Giardiasis can cause persistent stomach pain and cramping (Getty Images)

How long does giardiasis normally last?

The duration of a giardiasis infection can vary depending on several factors, including the individual's immune response and whether they receive treatment. Generally, the infection course is as follows:

  1. Incubation period: Symptoms typically begin one to three weeks after exposure to the Giardia parasite.

  2. Duration of symptoms: Without treatment, symptoms of giardiasis can persist for several weeks to months. In some cases, symptoms may be intermittent, with periods of improvement followed by recurrence.

  3. With treatment: When treated with appropriate medications, symptoms usually improve within a few days. The infection is typically cleared within one to two weeks of starting treatment.

  4. Chronic cases: In rare cases, giardiasis can become chronic, especially if left untreated. Chronic giardiasis can lead to prolonged symptoms such as malabsorption, weight loss, and fatigue.

Is giardiasis life-threatening?

Giardiasis is rarely fatal, say experts, with approximately 500,000 people dying per year around the world from the condition. Outbreaks can be addressed with the appropriate measures, which the UKHSA has introduced in Millstead Primary School.

However, there are certain populations and situations where giardiasis can pose more serious risks:

  1. Dehydration: Severe diarrhoea, especially in infants, young children, the elderly, and individuals with weakened immune systems, can lead to dehydration. In extreme cases, dehydration can become life-threatening if not properly managed.

  2. Malnutrition: Prolonged giardiasis can lead to malabsorption of nutrients, causing weight loss and malnutrition. This can be particularly serious in children, as it may affect their growth and development.

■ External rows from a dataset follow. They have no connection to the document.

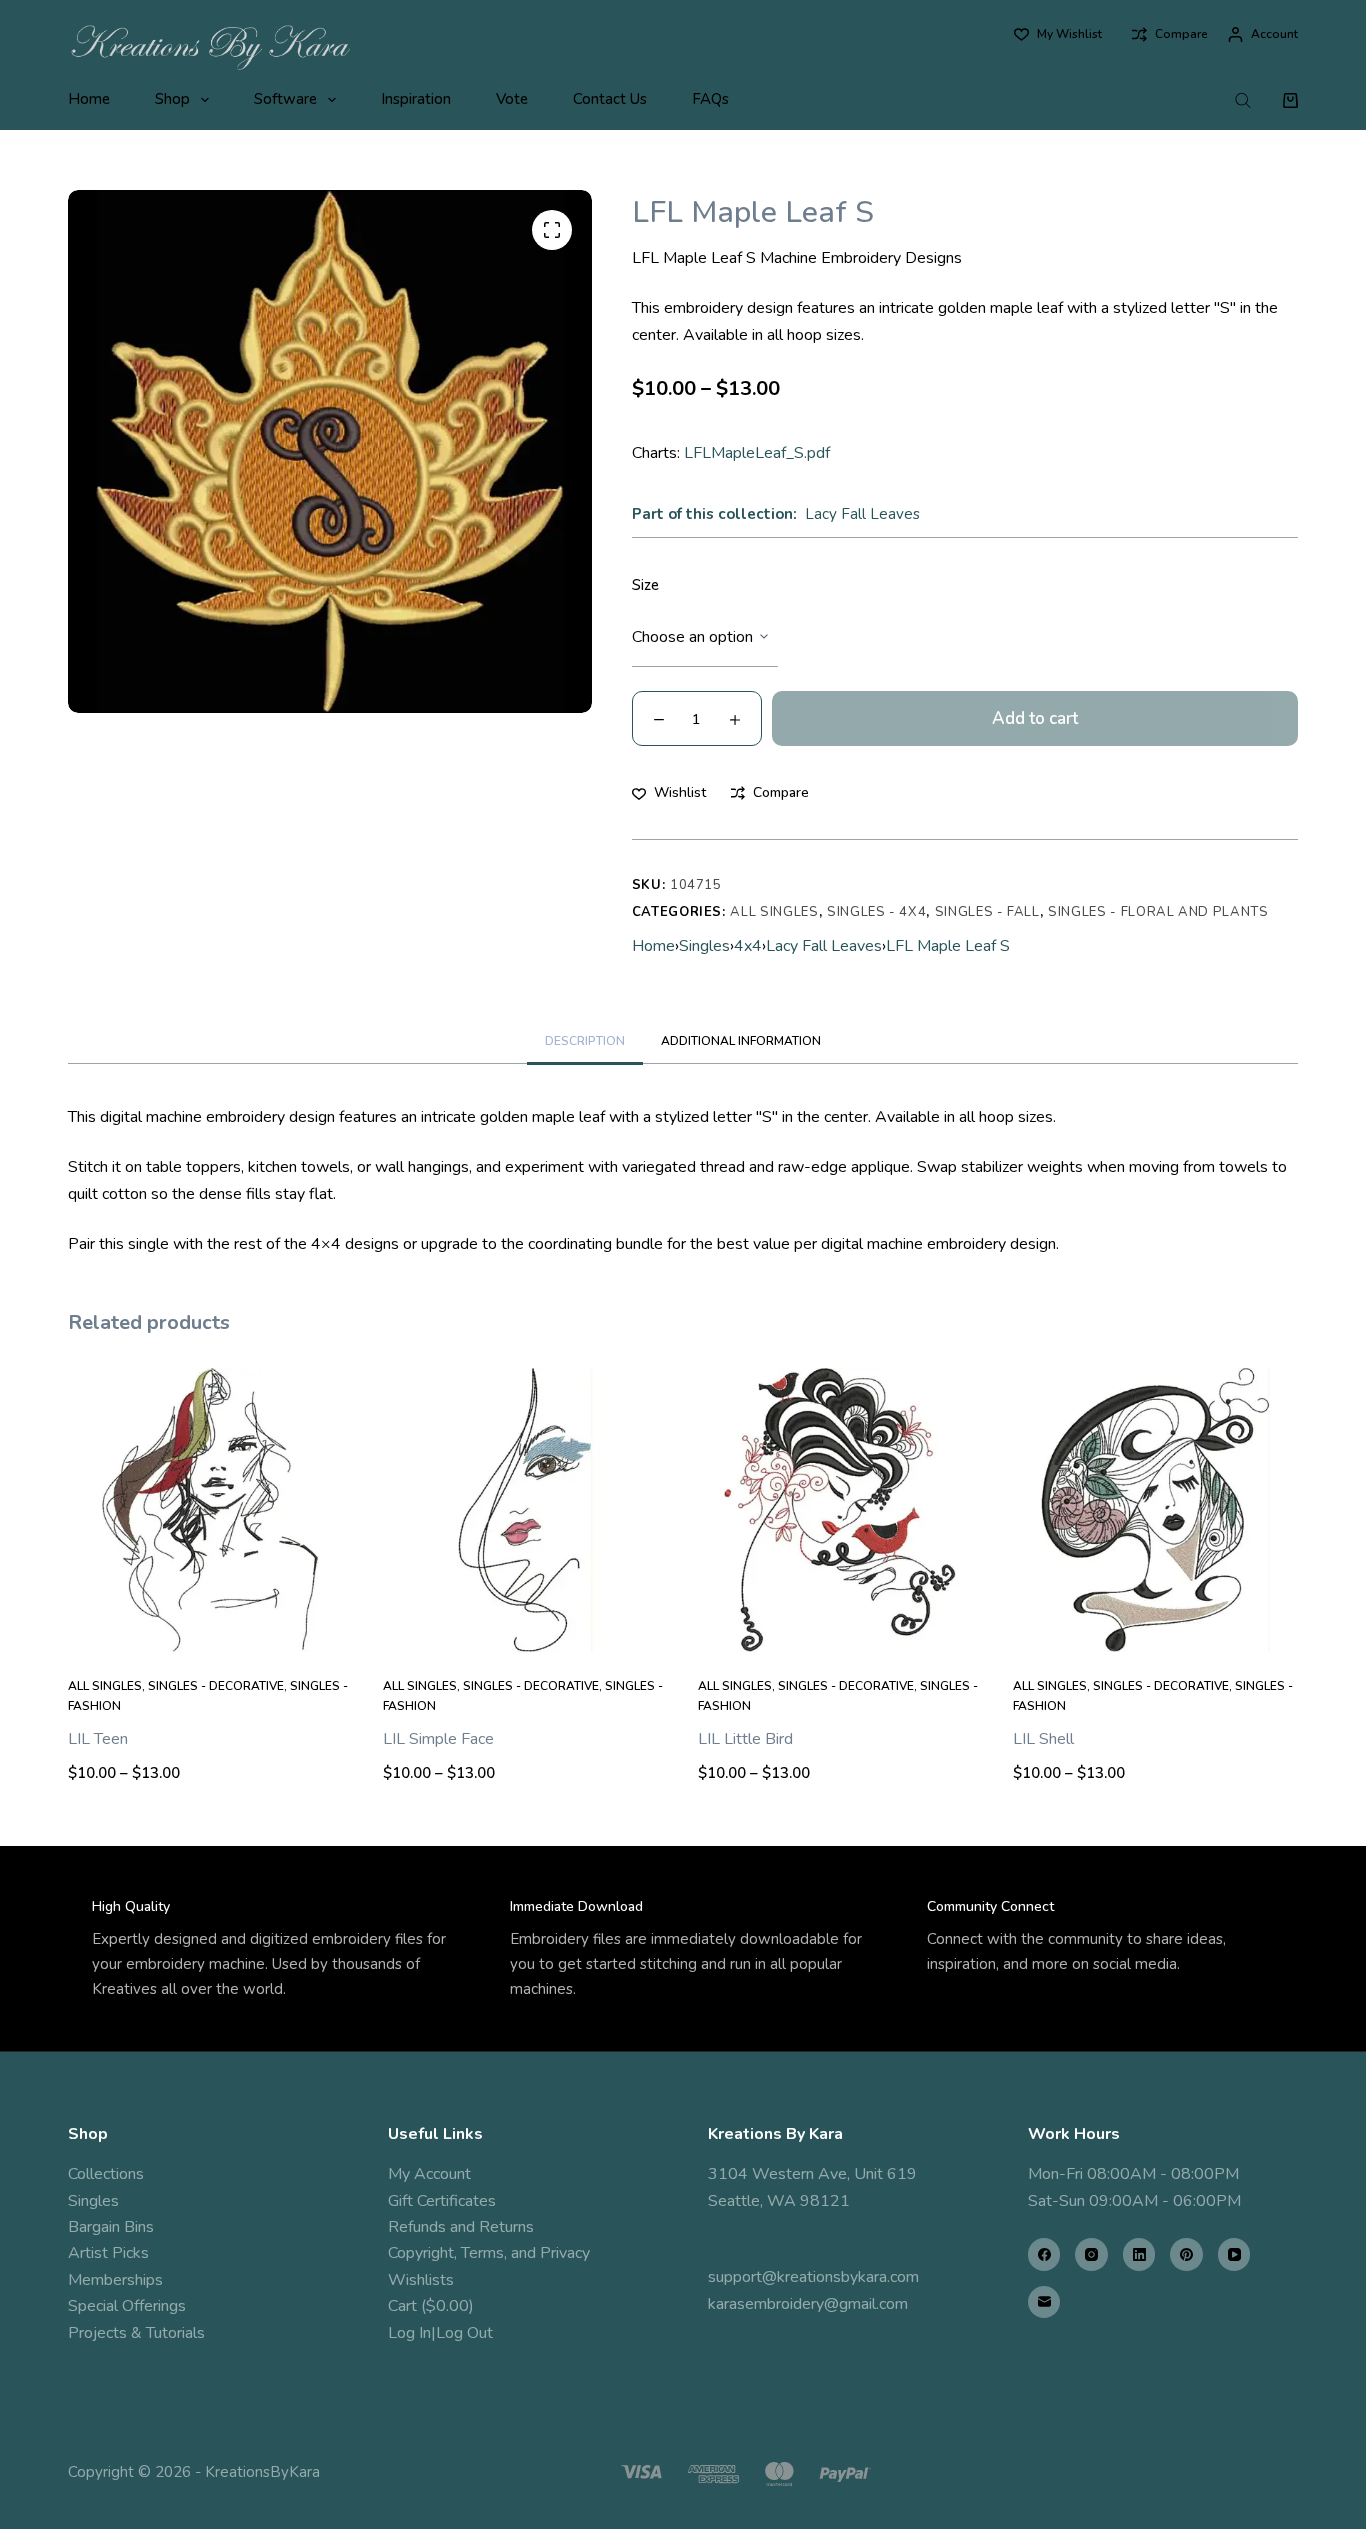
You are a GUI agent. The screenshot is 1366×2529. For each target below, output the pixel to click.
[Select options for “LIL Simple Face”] (525, 1627)
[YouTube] (1234, 2254)
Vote (512, 99)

  3. Immunocompromised individuals: People with weakened immune systems, such as those with HIV/AIDS, undergoing chemotherapy, or taking immunosuppressive drugs, are at a higher risk of severe complications from giardiasis. The infection can be more difficult to treat and may persist longer in these individuals.

  4. Chronic infection: In some cases, giardiasis can become chronic, leading to ongoing gastrointestinal issues and malabsorption problems. This can significantly impact quality of life and overall health.

What should I do if I have giardiasis?

The NHS advises that people should seek advice from non-emergency 111 consultants if they have a weakened immune system, diarrhoea lasts longer than a week, or blood is seen in stools.

Cases are usually easily treatable at home, but those struggling may need antibiotics to get better.

Here are the commonly used treatments:

Antibiotics: Several antibiotics are effective in treating giardiasis. The most commonly prescribed include:

  • Metronidazole (Flagyl): Typically taken for 5 to 7 days. It is one of the most frequently used treatments for giardiasis.
  • Tinidazole (Tindamax): Often given as a single dose, making it convenient for patients.
  • Nitazoxanide (Alinia): Usually taken for 3 days, it is another effective treatment option, especially for children.

Supportive care: In addition to antibiotics, supportive care is important to manage symptoms and prevent complications:

  • Hydration: It is crucial to drink plenty of fluids to prevent dehydration, especially if experiencing severe diarrhoea. Oral rehydration solutions may be recommended.
  • Rest: Adequate rest can help the body recover more quickly.
  • Nutrition: Eating a balanced diet and avoiding foods that may aggravate gastrointestinal symptoms, such as dairy products, can help manage symptoms.

Follow-up care: In some cases, symptoms may persist even after treatment, requiring follow-up with a healthcare provider. A stool test may be repeated to ensure the infection has been cleared.

Preventive measures: To avoid reinfection and prevent the spread of giardiasis:

  • Practise good hand hygiene by washing hands thoroughly with soap and water, especially after using the toilet and before eating or preparing food.
  • Drink only safe, clean water. In areas where water quality is questionable, boil water or use a water filter that can remove Giardia.
  • Avoid swallowing water from lakes, rivers, or pools that may be contaminated.
  • Wash fruits and vegetables thoroughly before eating.